Nevertheless, how do you get rid of unwanted devices? Alonso said that the recommendation is to ban them from the network. "You need to ban it from the network. You need a policy."
José Palazón, CTO of Telefónica’s ElevenPaths said: "You never spend more on security than the cost of something. You need to balance things. You give it to the proper department and they will destroy it or wipe it a thousand times.
"In the industry you have plenty of safety regulations. You need to know which frequencies you are creating. It is very regulated. Regulating these things is very hard. We do not want someone doing a regulation, creating the product and putting it out there. There is a lifecycle; security is a lifecycle."
Nikishin said that in the corporate world it is absolutely necessary to bring in the security culture into the ecosystem, "especially in manufacturing".
"Cybersecurity should be and has to be part of the [company’s] culture. If you just follow the basic rules, the number of incidents reduces dramatically. Follow security."
IoT 2.0: When IT and OT collide
To avoid threats from impacting the benefits of IoT, the industry is also starting to look into the merging of IT with OT.
OT, which stands for operational technology, controls, for example, the supplies of water, electricity and gas we consume, as well as running the factories that make the ‘things’. Overall, OT is the practice of computerising industrial controls, according to Telefonica.
In a way, IT is designed to be interconnected, while OT is almost exactly the opposite. Antonio Guzmán, scientific director at Telefónica’s ElevenPaths, said: "A combination of the worlds of IT and OT allows us to incorporate real-time data from devices in the field into the business logic of an organisation.

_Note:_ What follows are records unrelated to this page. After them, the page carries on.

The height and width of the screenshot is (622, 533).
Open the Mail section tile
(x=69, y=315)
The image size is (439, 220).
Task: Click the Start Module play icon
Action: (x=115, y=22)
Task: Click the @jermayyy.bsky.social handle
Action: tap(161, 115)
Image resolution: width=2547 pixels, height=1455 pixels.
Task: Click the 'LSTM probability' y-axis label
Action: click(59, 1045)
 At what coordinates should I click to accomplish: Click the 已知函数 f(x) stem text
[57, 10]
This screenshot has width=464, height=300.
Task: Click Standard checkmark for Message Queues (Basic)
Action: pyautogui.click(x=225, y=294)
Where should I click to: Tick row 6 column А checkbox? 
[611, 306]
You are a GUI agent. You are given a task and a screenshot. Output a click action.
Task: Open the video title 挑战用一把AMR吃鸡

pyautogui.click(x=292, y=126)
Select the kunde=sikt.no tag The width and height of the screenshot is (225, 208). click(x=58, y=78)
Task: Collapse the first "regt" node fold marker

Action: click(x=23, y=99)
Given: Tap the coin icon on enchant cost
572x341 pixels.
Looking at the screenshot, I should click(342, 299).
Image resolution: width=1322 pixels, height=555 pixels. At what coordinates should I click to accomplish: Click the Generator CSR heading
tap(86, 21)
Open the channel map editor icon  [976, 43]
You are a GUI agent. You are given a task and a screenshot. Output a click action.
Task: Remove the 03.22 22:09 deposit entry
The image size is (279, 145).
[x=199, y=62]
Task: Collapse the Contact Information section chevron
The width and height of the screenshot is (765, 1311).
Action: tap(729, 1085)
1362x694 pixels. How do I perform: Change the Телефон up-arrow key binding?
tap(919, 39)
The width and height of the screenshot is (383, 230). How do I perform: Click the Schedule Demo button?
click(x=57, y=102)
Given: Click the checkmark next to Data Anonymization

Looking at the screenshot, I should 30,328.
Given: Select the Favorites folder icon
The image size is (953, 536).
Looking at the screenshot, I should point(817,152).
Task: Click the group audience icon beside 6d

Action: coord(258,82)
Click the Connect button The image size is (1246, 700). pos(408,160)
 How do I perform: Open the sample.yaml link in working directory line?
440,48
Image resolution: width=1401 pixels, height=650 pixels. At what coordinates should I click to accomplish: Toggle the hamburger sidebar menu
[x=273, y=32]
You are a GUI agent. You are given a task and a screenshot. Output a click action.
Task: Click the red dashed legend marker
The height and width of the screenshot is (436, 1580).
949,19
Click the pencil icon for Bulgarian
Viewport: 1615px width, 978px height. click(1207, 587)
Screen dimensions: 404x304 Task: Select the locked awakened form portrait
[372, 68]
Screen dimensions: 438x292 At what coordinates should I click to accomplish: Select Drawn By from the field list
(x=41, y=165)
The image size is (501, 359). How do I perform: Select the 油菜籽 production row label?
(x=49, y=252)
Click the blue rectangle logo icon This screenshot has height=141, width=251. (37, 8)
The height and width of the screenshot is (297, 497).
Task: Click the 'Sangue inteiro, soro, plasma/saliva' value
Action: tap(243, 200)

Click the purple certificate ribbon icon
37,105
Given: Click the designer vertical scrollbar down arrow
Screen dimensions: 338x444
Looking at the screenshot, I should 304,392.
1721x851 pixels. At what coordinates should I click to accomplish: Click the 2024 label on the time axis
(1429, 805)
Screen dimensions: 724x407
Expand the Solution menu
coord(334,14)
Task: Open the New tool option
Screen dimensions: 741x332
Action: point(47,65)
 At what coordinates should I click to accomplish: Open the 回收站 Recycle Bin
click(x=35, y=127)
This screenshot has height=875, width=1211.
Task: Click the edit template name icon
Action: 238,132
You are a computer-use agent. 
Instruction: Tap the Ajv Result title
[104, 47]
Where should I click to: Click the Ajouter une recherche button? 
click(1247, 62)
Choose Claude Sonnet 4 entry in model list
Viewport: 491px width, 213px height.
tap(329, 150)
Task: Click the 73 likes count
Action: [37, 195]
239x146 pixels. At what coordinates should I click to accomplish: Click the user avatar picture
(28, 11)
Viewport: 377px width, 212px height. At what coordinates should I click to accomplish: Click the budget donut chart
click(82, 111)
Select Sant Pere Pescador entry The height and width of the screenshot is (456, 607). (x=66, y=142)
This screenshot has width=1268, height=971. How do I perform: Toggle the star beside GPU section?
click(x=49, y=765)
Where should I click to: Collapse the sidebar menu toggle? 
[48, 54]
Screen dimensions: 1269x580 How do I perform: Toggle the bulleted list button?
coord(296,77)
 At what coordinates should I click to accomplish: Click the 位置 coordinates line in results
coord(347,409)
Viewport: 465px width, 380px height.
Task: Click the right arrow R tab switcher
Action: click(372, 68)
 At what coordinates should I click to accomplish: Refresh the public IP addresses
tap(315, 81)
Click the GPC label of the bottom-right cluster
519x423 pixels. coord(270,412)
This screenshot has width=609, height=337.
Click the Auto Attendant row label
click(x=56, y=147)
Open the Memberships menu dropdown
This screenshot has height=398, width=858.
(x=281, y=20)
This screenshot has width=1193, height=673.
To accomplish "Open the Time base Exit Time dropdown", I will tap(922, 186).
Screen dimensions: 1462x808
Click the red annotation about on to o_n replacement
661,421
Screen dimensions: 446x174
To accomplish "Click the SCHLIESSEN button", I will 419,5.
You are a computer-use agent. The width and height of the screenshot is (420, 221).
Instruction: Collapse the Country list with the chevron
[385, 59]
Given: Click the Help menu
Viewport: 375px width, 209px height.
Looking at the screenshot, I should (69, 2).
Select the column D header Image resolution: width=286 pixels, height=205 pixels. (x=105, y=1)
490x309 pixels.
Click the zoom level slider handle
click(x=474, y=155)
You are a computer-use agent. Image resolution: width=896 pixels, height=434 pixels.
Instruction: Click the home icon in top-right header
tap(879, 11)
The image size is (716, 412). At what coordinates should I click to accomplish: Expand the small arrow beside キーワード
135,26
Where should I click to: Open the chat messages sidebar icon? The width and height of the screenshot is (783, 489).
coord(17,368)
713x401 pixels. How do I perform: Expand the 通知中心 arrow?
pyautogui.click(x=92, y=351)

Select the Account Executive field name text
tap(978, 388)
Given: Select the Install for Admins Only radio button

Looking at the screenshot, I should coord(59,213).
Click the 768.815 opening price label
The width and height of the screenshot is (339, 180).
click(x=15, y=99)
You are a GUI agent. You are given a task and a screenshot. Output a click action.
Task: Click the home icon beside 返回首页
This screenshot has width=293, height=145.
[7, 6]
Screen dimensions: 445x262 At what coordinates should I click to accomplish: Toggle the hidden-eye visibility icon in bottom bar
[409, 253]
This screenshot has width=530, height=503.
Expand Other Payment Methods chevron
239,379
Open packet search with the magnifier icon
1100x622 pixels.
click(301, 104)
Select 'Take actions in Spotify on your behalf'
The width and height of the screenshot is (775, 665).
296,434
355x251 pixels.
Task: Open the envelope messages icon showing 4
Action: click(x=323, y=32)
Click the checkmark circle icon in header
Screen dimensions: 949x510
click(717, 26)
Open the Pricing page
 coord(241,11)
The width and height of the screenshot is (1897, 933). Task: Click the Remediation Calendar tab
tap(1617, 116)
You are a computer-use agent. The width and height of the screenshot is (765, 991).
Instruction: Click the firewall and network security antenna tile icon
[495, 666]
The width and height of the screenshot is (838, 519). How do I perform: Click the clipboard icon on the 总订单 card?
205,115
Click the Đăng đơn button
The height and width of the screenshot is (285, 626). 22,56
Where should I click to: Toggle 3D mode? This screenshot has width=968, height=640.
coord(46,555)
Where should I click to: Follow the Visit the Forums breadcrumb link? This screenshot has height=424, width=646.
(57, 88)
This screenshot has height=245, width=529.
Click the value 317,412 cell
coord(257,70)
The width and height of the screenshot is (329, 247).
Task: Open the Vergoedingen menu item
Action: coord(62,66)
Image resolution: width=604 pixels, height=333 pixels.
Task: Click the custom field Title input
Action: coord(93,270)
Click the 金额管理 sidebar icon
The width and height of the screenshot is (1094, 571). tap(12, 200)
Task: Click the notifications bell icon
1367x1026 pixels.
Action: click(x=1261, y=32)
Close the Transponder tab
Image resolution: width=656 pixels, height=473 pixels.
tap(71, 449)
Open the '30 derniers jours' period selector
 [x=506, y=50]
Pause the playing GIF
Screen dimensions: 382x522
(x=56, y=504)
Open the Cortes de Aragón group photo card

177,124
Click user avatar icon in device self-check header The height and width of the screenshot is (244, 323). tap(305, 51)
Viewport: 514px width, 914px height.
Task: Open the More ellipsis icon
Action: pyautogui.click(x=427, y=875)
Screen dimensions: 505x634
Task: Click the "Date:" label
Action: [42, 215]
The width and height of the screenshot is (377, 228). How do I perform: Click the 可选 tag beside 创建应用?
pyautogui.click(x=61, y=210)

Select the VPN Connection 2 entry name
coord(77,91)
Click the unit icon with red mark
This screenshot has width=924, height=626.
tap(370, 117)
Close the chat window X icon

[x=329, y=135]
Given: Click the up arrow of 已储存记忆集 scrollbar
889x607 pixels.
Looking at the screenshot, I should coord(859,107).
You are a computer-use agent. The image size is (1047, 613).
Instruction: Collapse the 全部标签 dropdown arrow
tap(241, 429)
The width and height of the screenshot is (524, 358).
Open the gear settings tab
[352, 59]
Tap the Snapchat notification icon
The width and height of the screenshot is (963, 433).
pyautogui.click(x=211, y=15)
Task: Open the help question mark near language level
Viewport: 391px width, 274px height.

"The combination of IT and OT teaches some very important lessons about how the future IoT can be secured."
He said that the legacy of OT has meant most IoT deployments have a proprietary protocol using security through obscurity as a defence.
The explosion of the number of devices and verticals is, however, helping fuel a number of initiatives purporting to create open standards for communication with examples including MQTT, Zwave and ZigBee. "These are likely to help create more open, usable security standards," Guzmán said.
Moor said that for instance, the automotive industry is one of those sectors that is showing the vulnerabilities of when IT and OT are brought together.
Jaime Sanz, telco technical account manager at Intel Corporation Iberia, said: "IoT can allow a change in productivity anywhere. Taking the security measures early could actively build better productivity. For once, security and regulation do not have to be an enemy of innovation."
Looking ahead, there was a general agreement that IoT can in fact change humankind; however, security is paramount and cannot be forgotten from the very beginning.
Palazón said: "It comes down to good design and user experience. Interface and design are important."
Nikishin said:"[IoT] is unstoppable, it will rule the world in five to ten years time. Until now, security always followed innovation. Now, you see that [security is coming] before some innovations are implemented. Security first, then innovation. I see a very bright future for security.
"In five to ten years time, security will become an investment to help improve productivity. Security is set to become an [even more] important part of the board."
At the end of the day, as developers design new IoT solutions, "we need to worry about security even if we are going to have a small reduction of innovation," according to Alonso.